[Opening Extracted data section]

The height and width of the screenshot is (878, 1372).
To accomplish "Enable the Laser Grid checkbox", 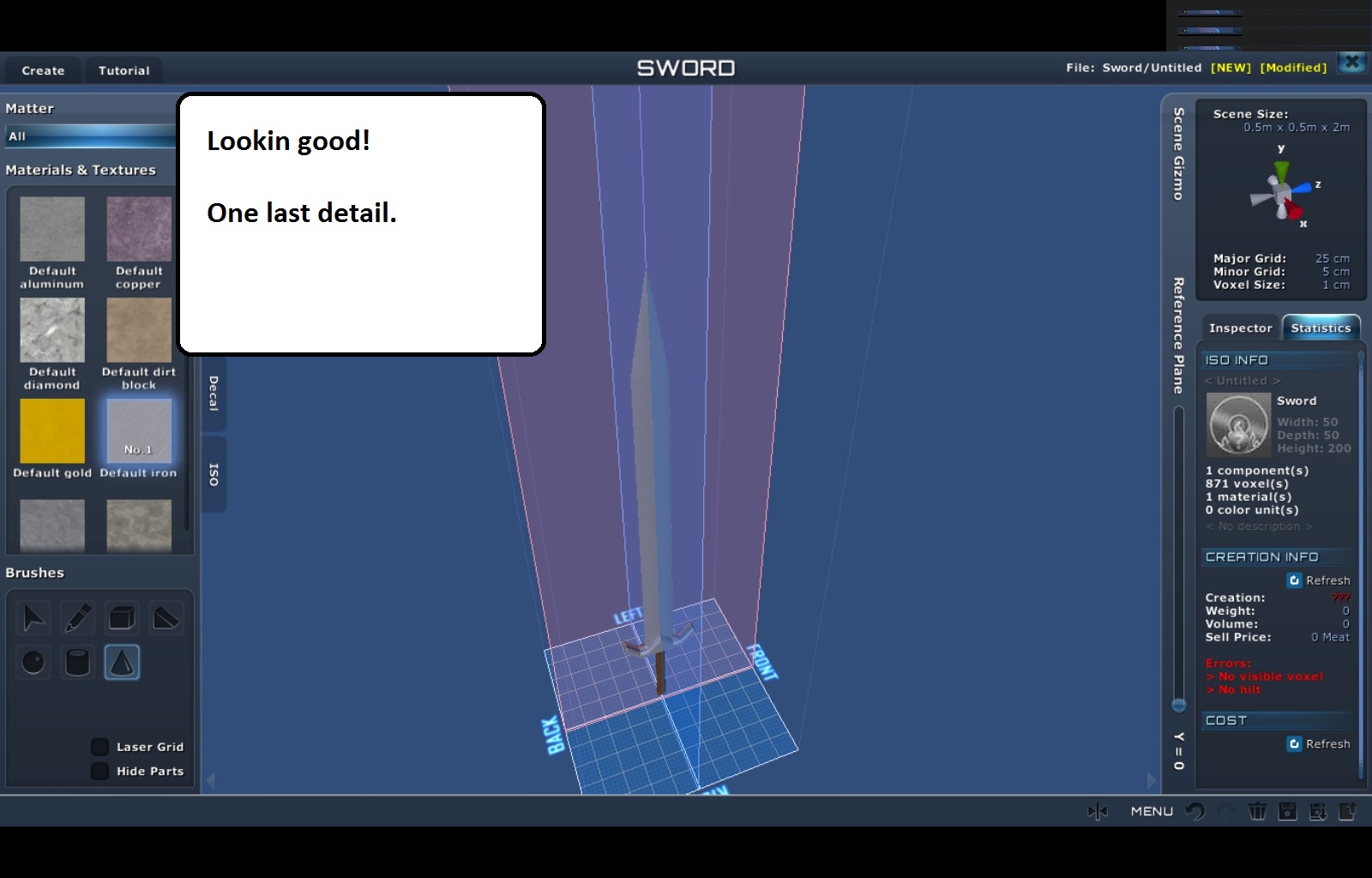I will pyautogui.click(x=100, y=747).
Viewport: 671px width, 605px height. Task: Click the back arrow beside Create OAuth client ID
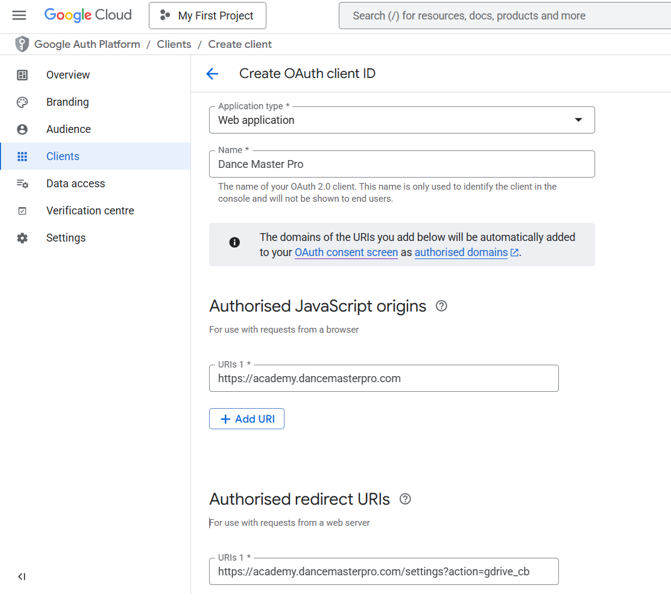(x=212, y=74)
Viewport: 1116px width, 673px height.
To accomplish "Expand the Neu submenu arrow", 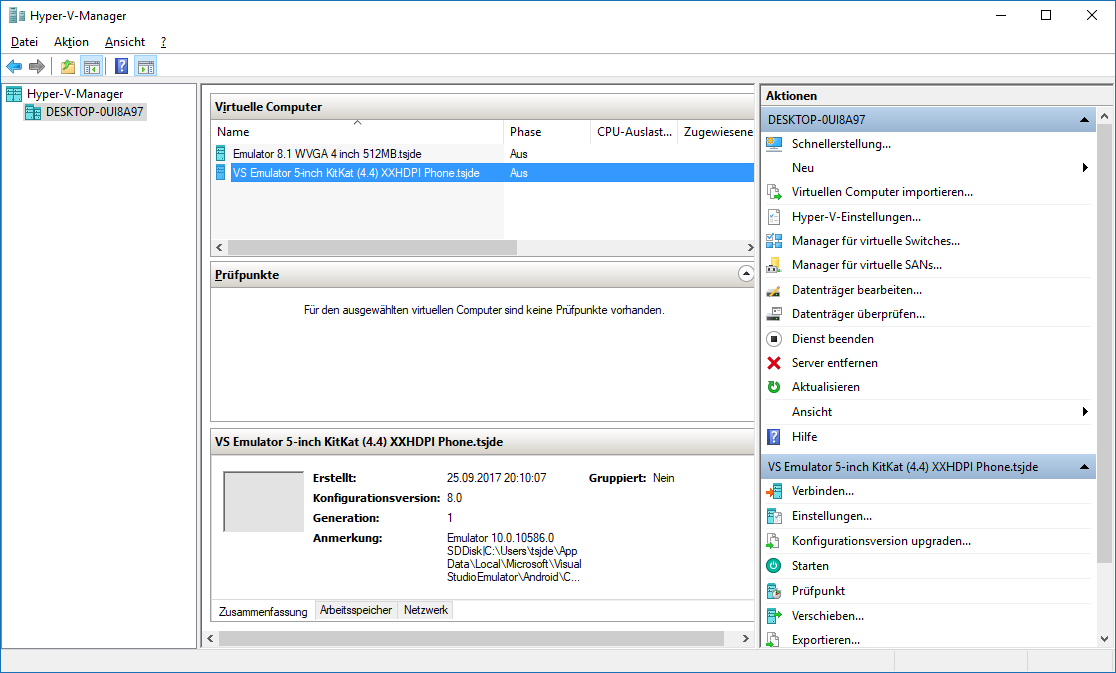I will (x=1085, y=168).
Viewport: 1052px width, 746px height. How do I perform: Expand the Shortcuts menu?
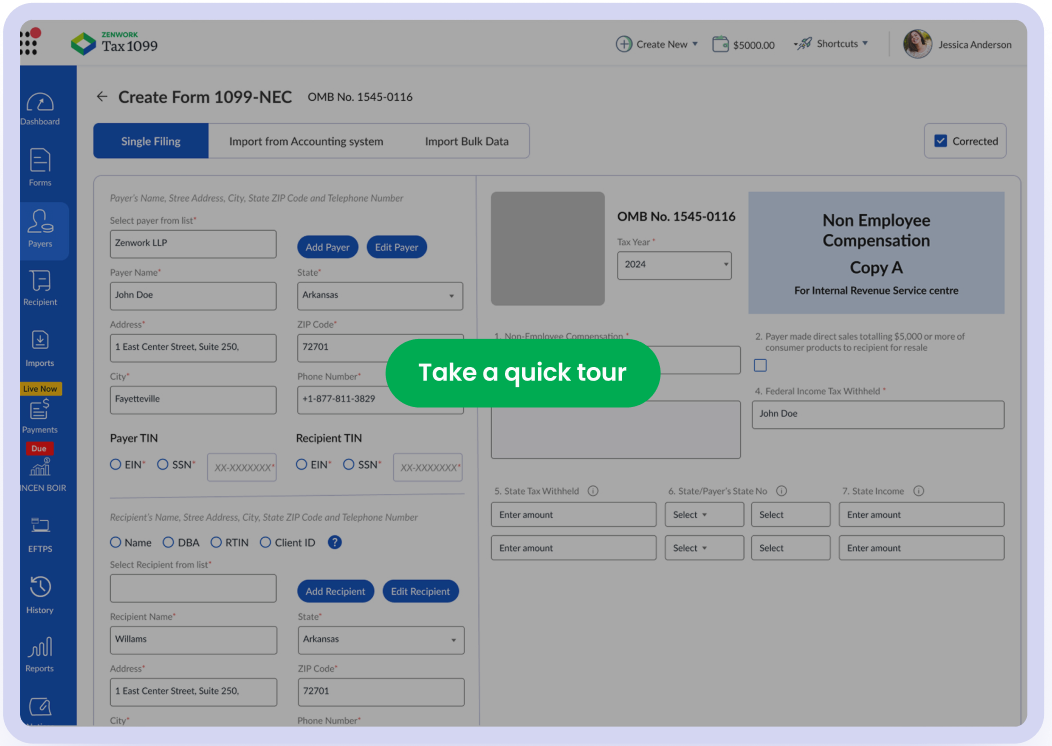tap(831, 44)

[Closing Extracted data section]

Work instruction — Only the lines from the one holding "Viewport: 1052px width, 746px" to the last line of the entries above should be printed, exactly as they appear and with no pictures.

Response —
Viewport: 1052px width, 746px height. How do I perform: Expand the Shortcuts menu?
tap(831, 44)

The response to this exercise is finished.